OK, so I was going to share with you some interesting research from Europe and elsewhere on Individual Learning Accounts, which everyone in Ottawa seems to think are going to be A Big Deal in the upcoming budget. However, that will have to wait because yesterday the Innovation Minister, Navdeep Bains, speaking yesterday to what was no doubt a packed room at the CD Howe Institute in the middle of a full-on Toronto white-out, released a fantastic new piece of post-conceptual art called “Building A Nation of Innovators”.
I will spare you a detailed examination of this document because for the most part there is literally nothing new here. I mean, yes, it’s amusing that the government has redefined the noun “impacts” to mean exactly the same thing as the verb “to spend”, and I suppose it’s handy to have three years’ worth of budget announcements and ISED press releases regurgitated WORD FOR FLIPPING WORD in one spot, but there is really nothing else. I have already told you what I think of the Minister’s vacuous thoughts on superclusters, coding, the obsession with digital and cleantech, superclusters, his total inability to differentiate between growth policy and innovation policy, etc. This is a “greatest hits”, not a new album, so there’s really nothing to review or even get excited or upset about. Mostly I read it and feel exhausted and a bit sad that the government continues in this vein, instead of dealing with real issues around innovation.
But… the graphics! Holy hell, the graphics. They may not reach the heights of Peak Deloitte, but they are nevertheless something to behold. Suffused with a heavy Dadaist orientation, the satirization of government policy within government documents has perhaps never been so open, so blatant.
The use of infographics is really quite startling. Infographics, of course, are supposed to turn complex quantitative information into something visual and intuitive. But, Nation of Innovators is about – well – innovation! So in this document, infographics are used mostly to… replace bullet points. Want to know how superclusters build “eco-systems”? There’s a graphic for that!
Or the benefits of 5G wireless? Also a circular graphic for that.
This next point would be sooooo much less compelling without the visual, don’t you think?
The following graphic is from the inevitable “other-people-are-doing-things-therefore-we-must-do-things” section of the report. Since this is a paper about innovation, the designers have chosen to illustrate this using a technique never before used in the entire history of graphic design: flags! But not just any flags… textured flags.
Now, I quite enjoy this next graphic, entitled “The Innovation Continuum”. It is of course nothing of the sort, being just a vaguely-related set of six different concepts, which immediately made me think of Rene Magritte, because of course ceci n’est pas un continuum.
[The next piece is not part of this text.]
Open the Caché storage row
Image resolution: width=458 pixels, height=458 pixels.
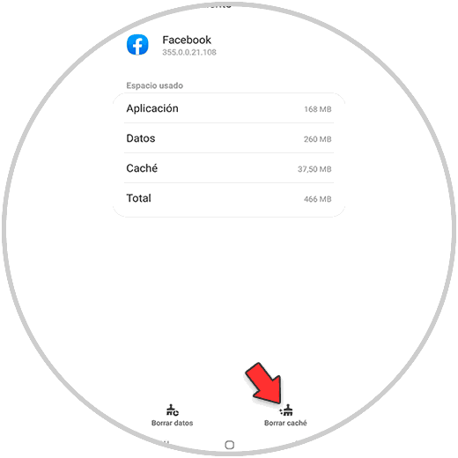pyautogui.click(x=229, y=168)
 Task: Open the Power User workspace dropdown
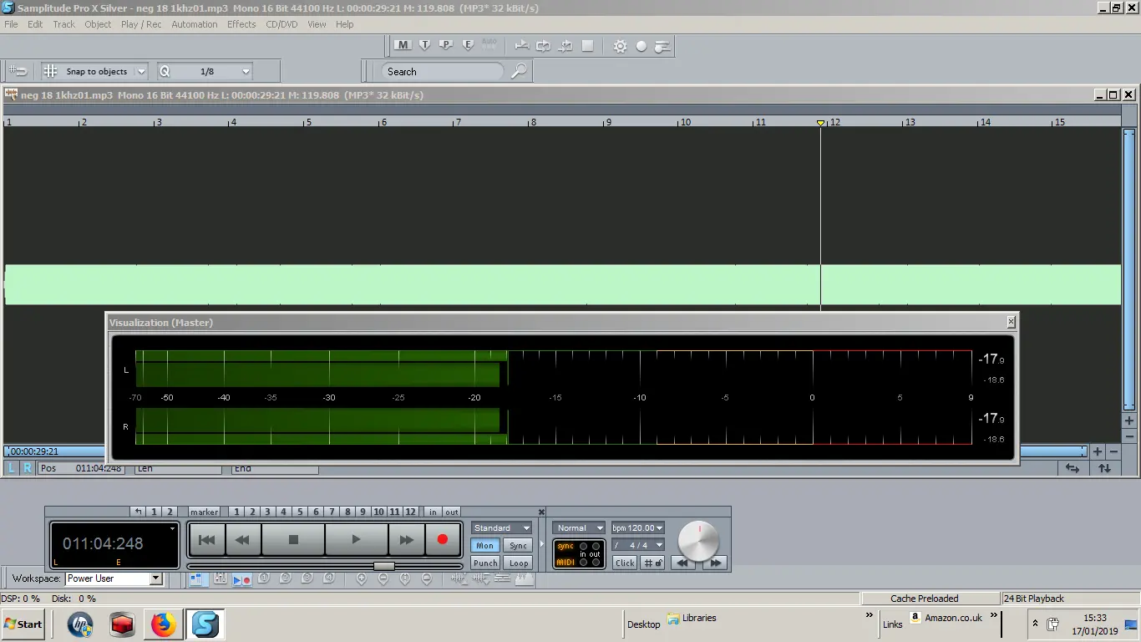pyautogui.click(x=155, y=578)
Maybe my favourite work of art in here, though, is called Partnerships for Driving Change which is simply filled with classical allusions.Change itself is depicted as a gray box, filled with arrows for no apparent reason (an allusion to Diana, perhaps? Goddess of the Hunt and Nature? And therefore a nod to the Green/Cleantech agenda? Be sure to stretch well before this read) and labelled “A New Approach”. The four elements allegedly driving change appear to be randomly placed around the New Approach.
Now to the uninitiated, this just looks like random garbage, with five elements placed in proximity to one another with no obvious logical connection between them. But look more closely and Renaissance themes quickly emerge. The “New Approach” is quite clearly Botticelli’s Venus or Raphael’s Madonna, and the four sectors are arranged around it in adoration.
Ok, I’ll stop now. I just wish the Minister would, too.
I love this post! These kinds of documents are not confined to federal government – they are endemic, and they demonstrate why so many “leaders” in so many fields are ineffective. I recently reviewed the international plans of a large number of Canadian universities. They are almost all the same: everyone is keen to educate “global citizens”, and they mostly have photos of white Canadians helping brown people in tropical locations, and happy multi-ethnic tutorial groups all getting along nicely on sunny, leafy Canadian campuses (why can’t we attract international students with photos of slushy snow?). Virtually none of these plans have any real targets, and virtually none of them provide links to data that would allow one to assess whether the plan has been successful.
We have created a class of people in leadership roles whose modus operandi is to write strategic plans. They move into a position and undertake extensive consultation, making sure to be hyper-inclusive. They then write plans intended to please everyone. Once they have produced their plans, they hire more staff to oversee them. Then they apply for a job at another institution, on the strength of their consultative and inclusive behaviour, and the bland, unachievable plans they have written. And the cycle continues.